■ **Work to do**
Find each line in the records below that contains the word "input", and copy those lines out in full.

(Element lookup records)
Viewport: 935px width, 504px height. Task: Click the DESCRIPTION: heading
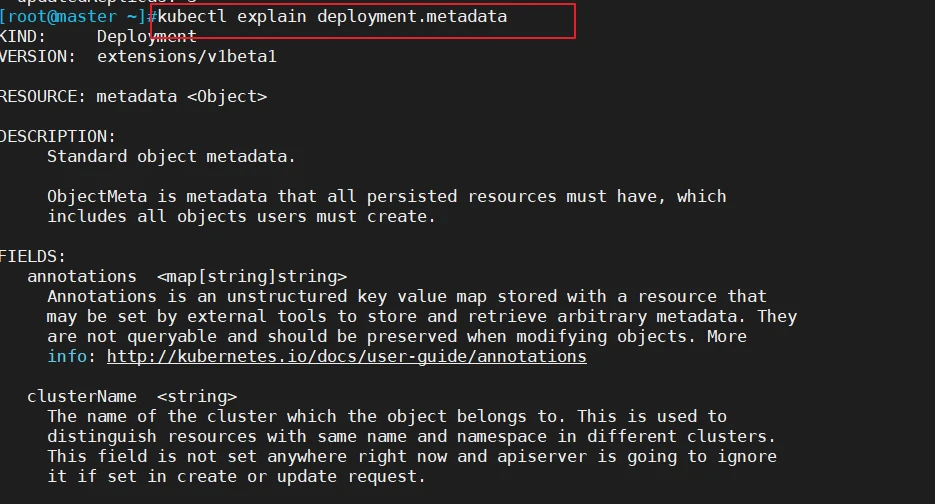pyautogui.click(x=57, y=137)
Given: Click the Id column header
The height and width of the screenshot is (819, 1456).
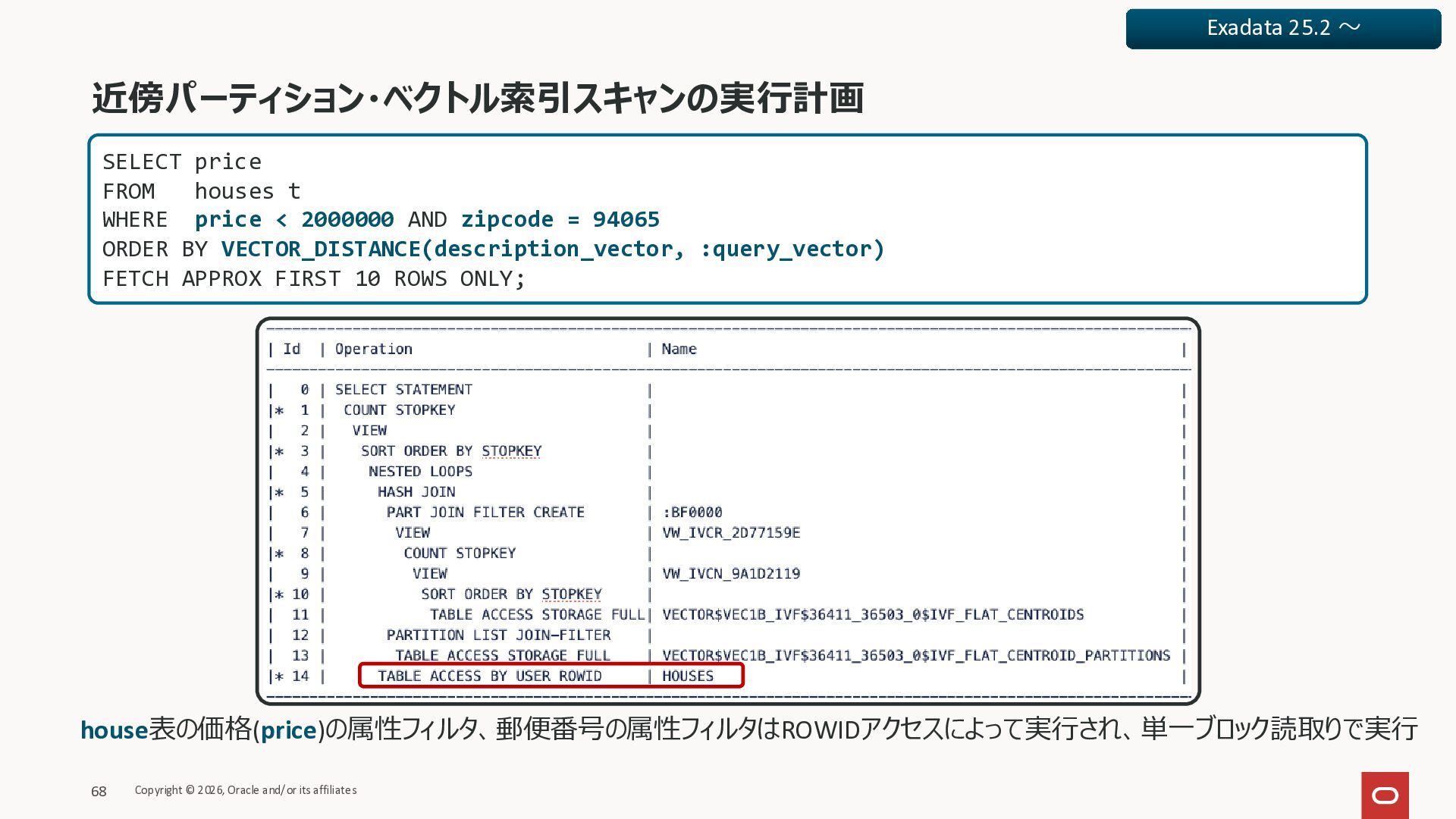Looking at the screenshot, I should (292, 349).
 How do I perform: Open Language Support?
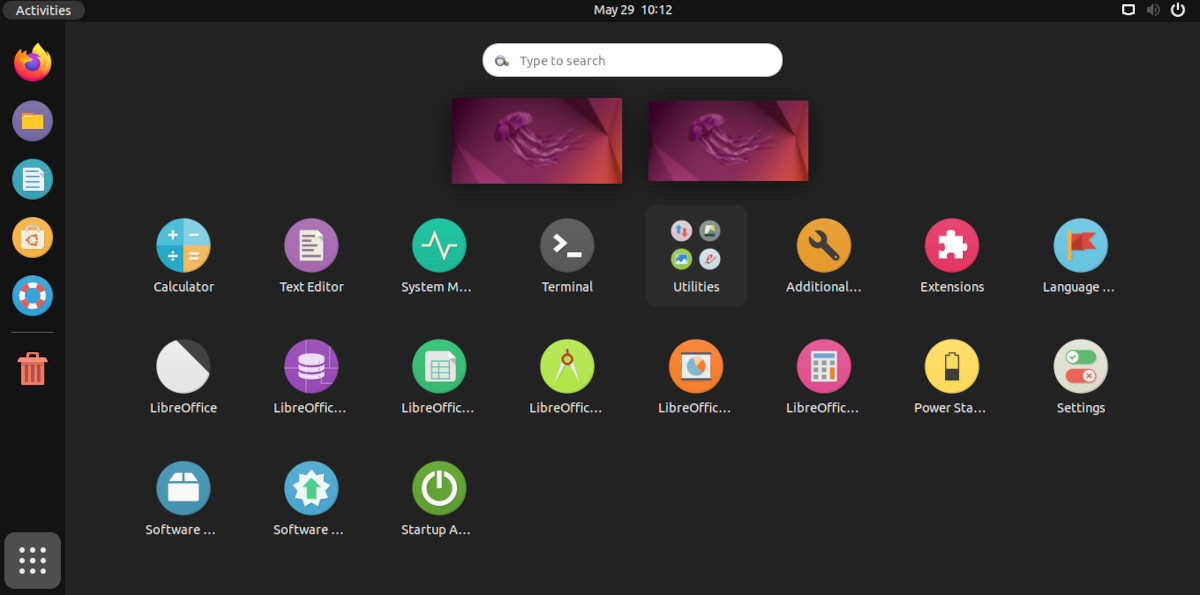click(1079, 245)
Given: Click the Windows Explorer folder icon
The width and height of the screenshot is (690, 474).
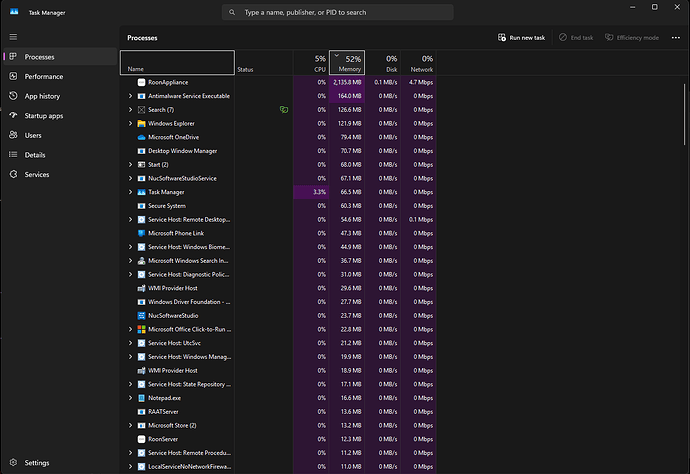Looking at the screenshot, I should click(141, 123).
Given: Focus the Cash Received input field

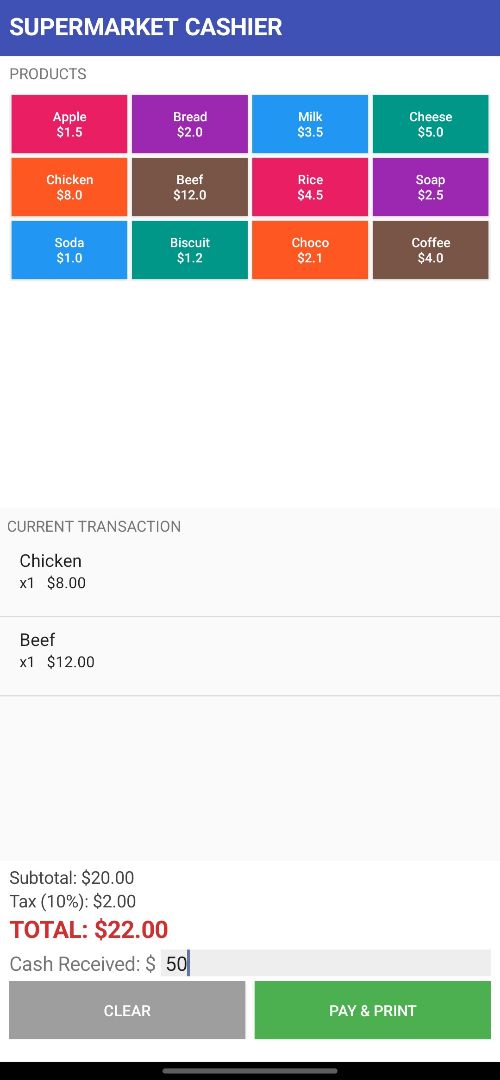Looking at the screenshot, I should click(x=326, y=963).
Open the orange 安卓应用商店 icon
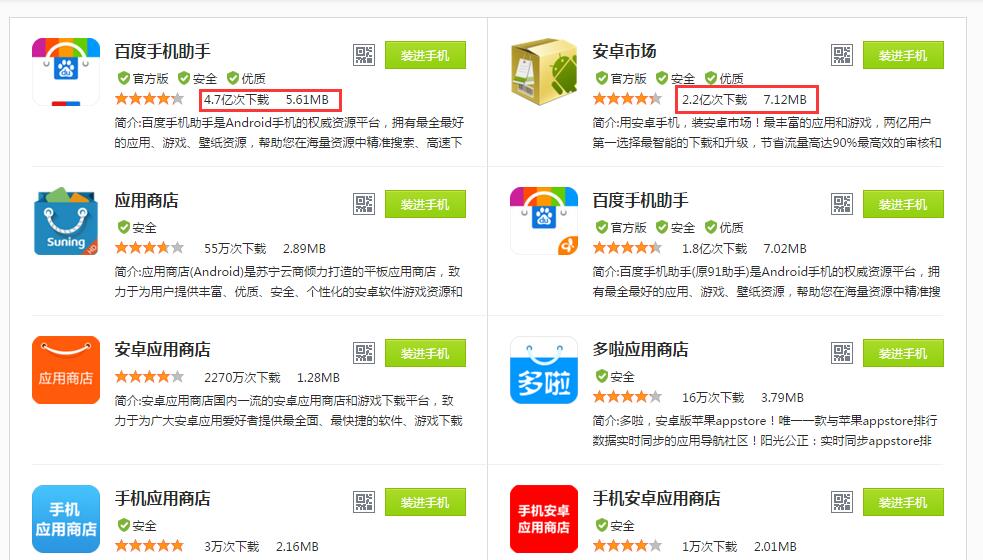This screenshot has width=983, height=560. (x=66, y=370)
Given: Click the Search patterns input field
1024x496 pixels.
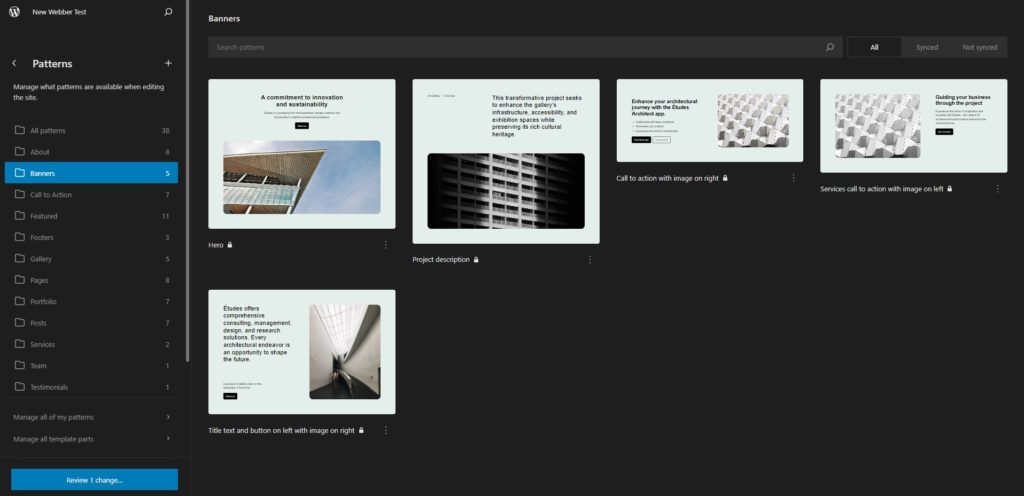Looking at the screenshot, I should point(515,47).
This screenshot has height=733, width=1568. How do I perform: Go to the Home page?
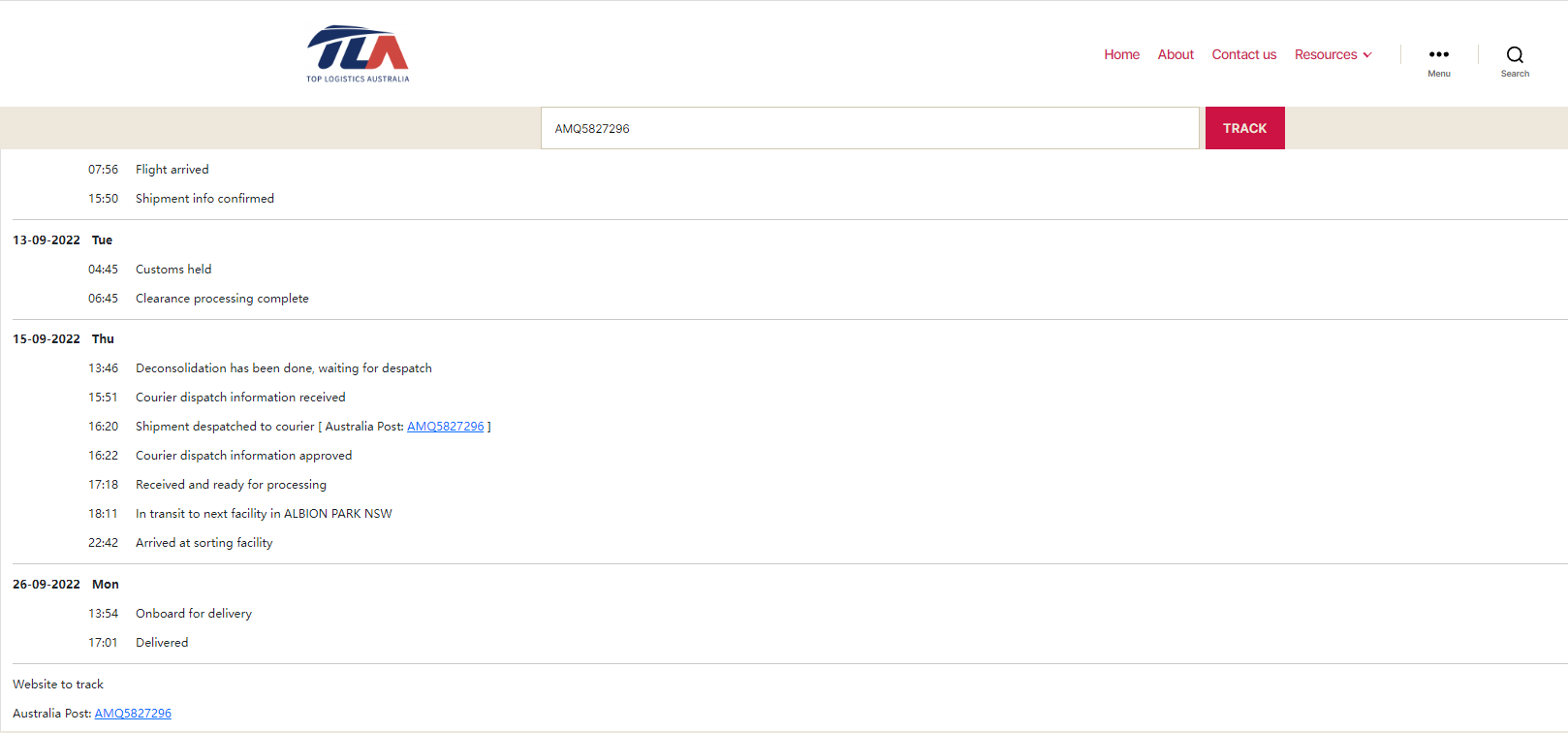click(x=1121, y=54)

■ **Expected output**
Given: Focus the Cash Received input field
Given: Click the Search patterns input field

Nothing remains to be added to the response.